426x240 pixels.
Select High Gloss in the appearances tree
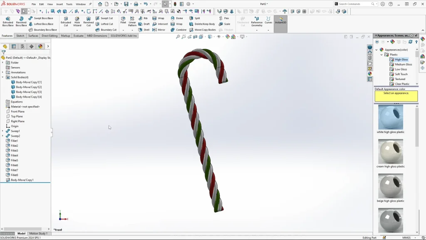(401, 60)
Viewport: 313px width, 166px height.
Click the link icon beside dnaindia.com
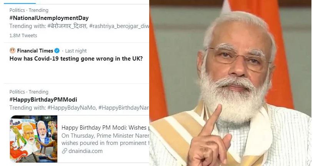[x=64, y=151]
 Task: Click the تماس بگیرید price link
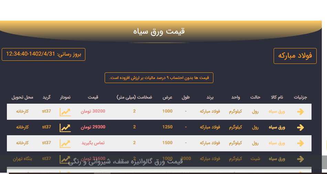[x=93, y=143]
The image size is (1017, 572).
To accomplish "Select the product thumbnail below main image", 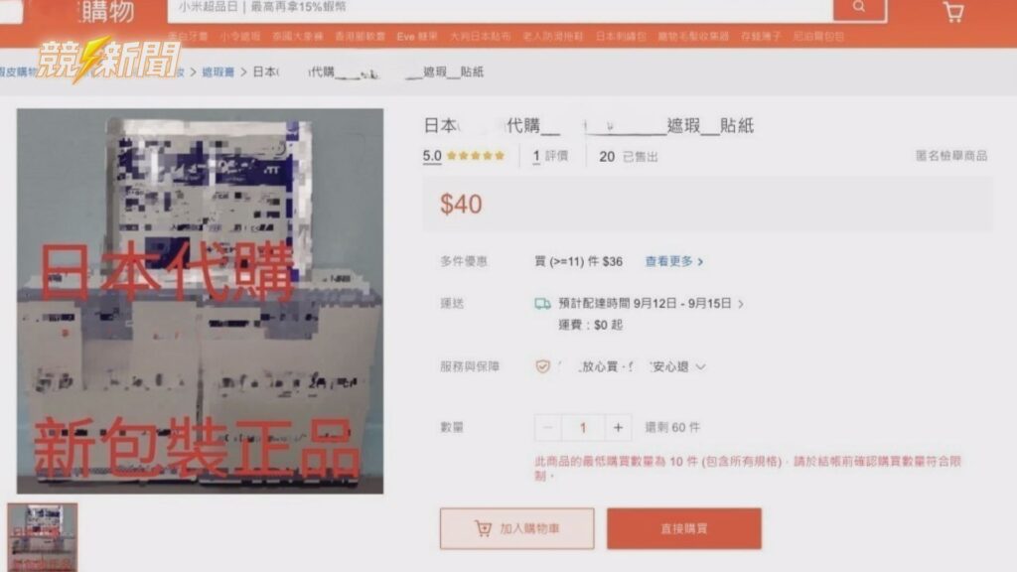I will [42, 537].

◆ What you need to do ◆
Give back exactly, and solely, the section of the data above bounded by the line containing "Select High Gloss in the appearances tree" and the line containing "The image size is (1017, 572).", both bounding lines included and pictures omitted.

◆ Solution to this task ◆
Select High Gloss in the appearances tree
(401, 60)
Viewport: 313px width, 166px height.
Click the link icon beside dnaindia.com
[x=64, y=151]
 Task: Click the تماس بگیرید price link
[x=93, y=143]
The image size is (1017, 572).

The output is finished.